Hello,
I have a question about the minimal granularity when trying to allocate GPU memory by cuMemcreate.
With my system, which is 3090 with CUDA 12,
I got the minimal allocation granularity of 2MB when I query with cuMemGetAllocationGranularity.
I wonder where this 2MB came from.
I suspect this might be the GPU huge-page size, but why isn’t the normal GPU page size such as 4KB?
Is there any way we can change this minimal allocation granularity?
Thxs
Hey, I’m also curious about the same. have you found out anything about it?
Hi @t-rprabhu
First of all, I couldn’t find any official comments on this question. However, I did come across some articles explaining this topic.
Inside the implementation of PyTorch, which is one of the state-of-the-art machine learning frameworks, there’s a component that utilizes CUDA Virtual Memory Management APIs.
This part of the code explains the CUDA VMM as follows:
“When we allocate a new segment, we allocate enough address space to map essentially the entire physical memory of the GPU (which is 256TiB of address space).

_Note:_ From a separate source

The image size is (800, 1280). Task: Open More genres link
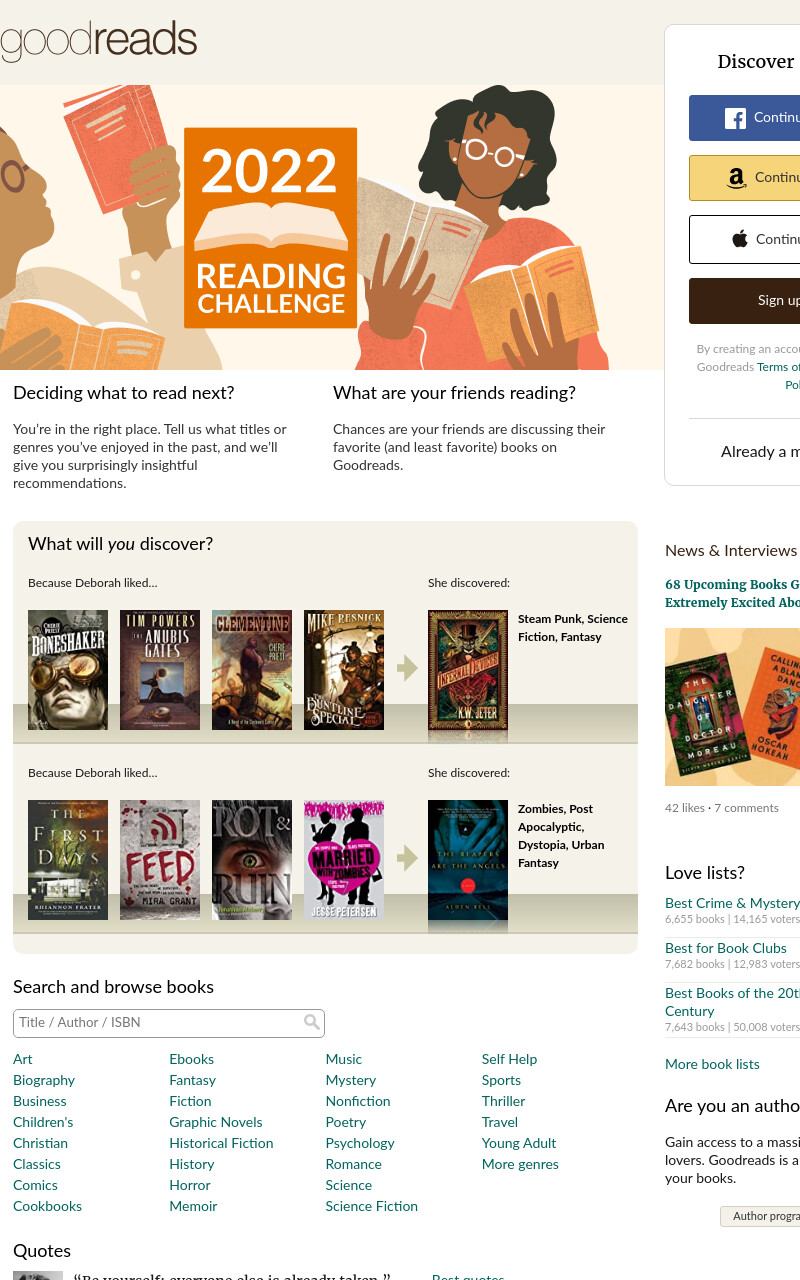point(520,1164)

However, we only map as much physical memory as is needed by the program at the moment. As more memory is requested, we add more physical memory to the segment. This can work at the granularity of GPU pages, which are currently 2MiB.”
I believe that 2MiB is the current page size for NVIDIA GPUs and manipulating memory at a granularity smaller than 2MiB is not possible at this time.
I hope this information is helpful.
source of PyTorch: pytorch/c10/cuda/CUDACachingAllocator.cpp at main · pytorch/pytorch · GitHub
Thanks.
@woosungkang Thanks for speedy and helpful reply!
Hi, I have a question about allocation, for example, we have data a, and b, both are much smaller than the page size (2MiB), will these data be allocated to one same page, or will they occupy two separate 2MiB pages?
Thanks.
a page, mapped for one allocation, cannot also be mapped for another allocation.